La larga mesa del banquete de bodas emerge de la niebla como un buque fantasma, a los sones de una fanfarria ferial. Hay alguna degradación barata: la bella Gertrudis, recién casada con el poder, canta Ma Came, de Carla Bruni, imitando su voz y sus maneras. Ese apunte de trazo grueso pronto da paso al verdadero teatro bajo la arena: le basta un rápido doble gesto a Judith Rosmair (fuera las gafas negras y la peluca rubia) para pasar de Gertrudis a Ofelia, y con sólo embarrarse la cara, el Claudio de Urs Jucker se convierte en el Espectro. Robert Beyer es Polonio y luego Osric, su untuoso sosias; Sebastian Schwarz es Horacio y es Guildernstern; Stefan Stern es Laertes y Rosencrantz. Todos doblan salvo Lars Eidinger, un atleta del sentimiento, un Hamlet que muta constantemente, que es "uno, ninguno y cien mil". Un príncipe narcisista y bufonesco con la furia del melancólico, un augusto trágico, un adolescente insoportable, inasumible, un oso bipolar con tripa postiza y síndrome de Tourette, que escupe insultos y se desarbola en una cascada de tics nerviosos, con la corona del revés como una gorra de rapero renacentista: no pasa a la acción, sólo se desmanda.

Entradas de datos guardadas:
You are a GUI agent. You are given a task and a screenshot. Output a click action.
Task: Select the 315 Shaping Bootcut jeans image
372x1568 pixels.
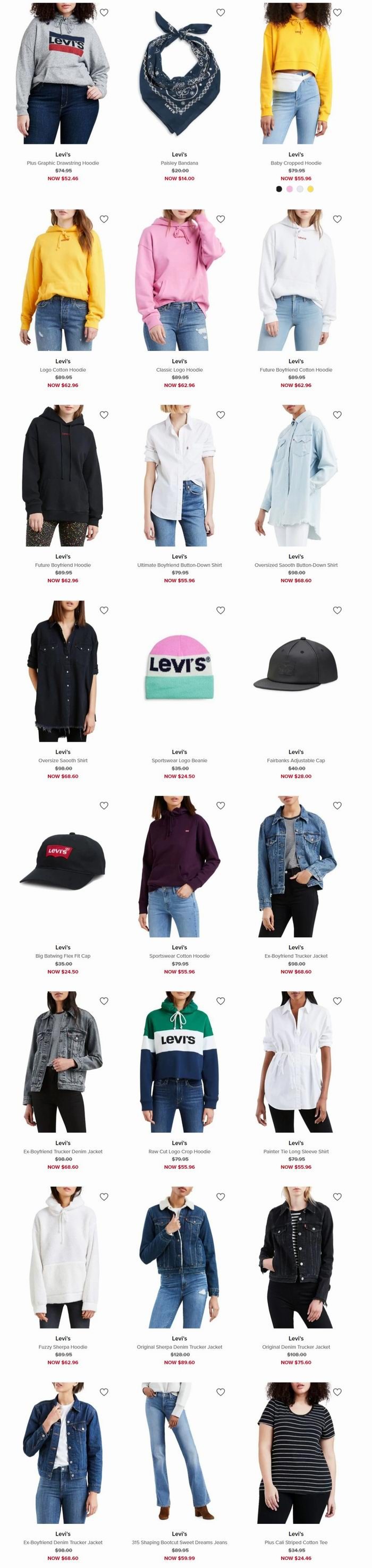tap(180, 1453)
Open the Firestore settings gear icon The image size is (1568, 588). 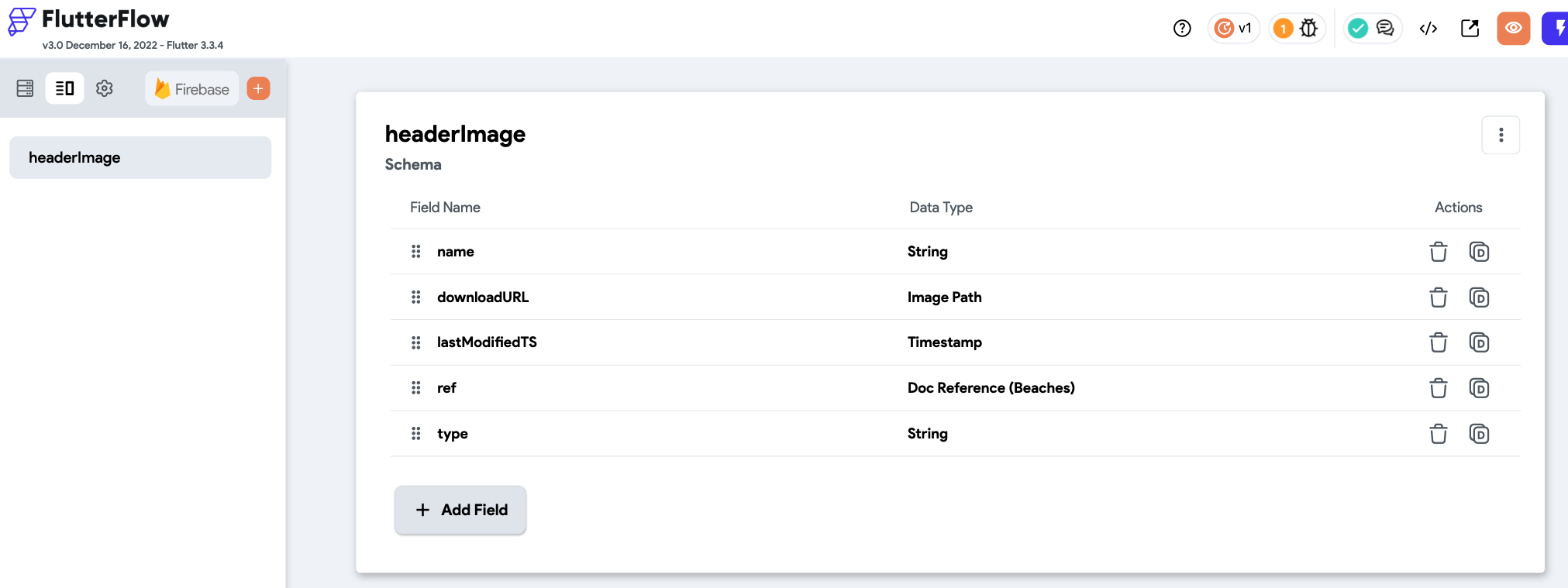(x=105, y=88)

_INSTRUCCIONES DE LA TAREA_: Según el extracto sobre el montaje de Hamlet, ¿qué actor interpreta a Laertes y a Rosencrantz?

_RESPUESTA_: Stefan Stern.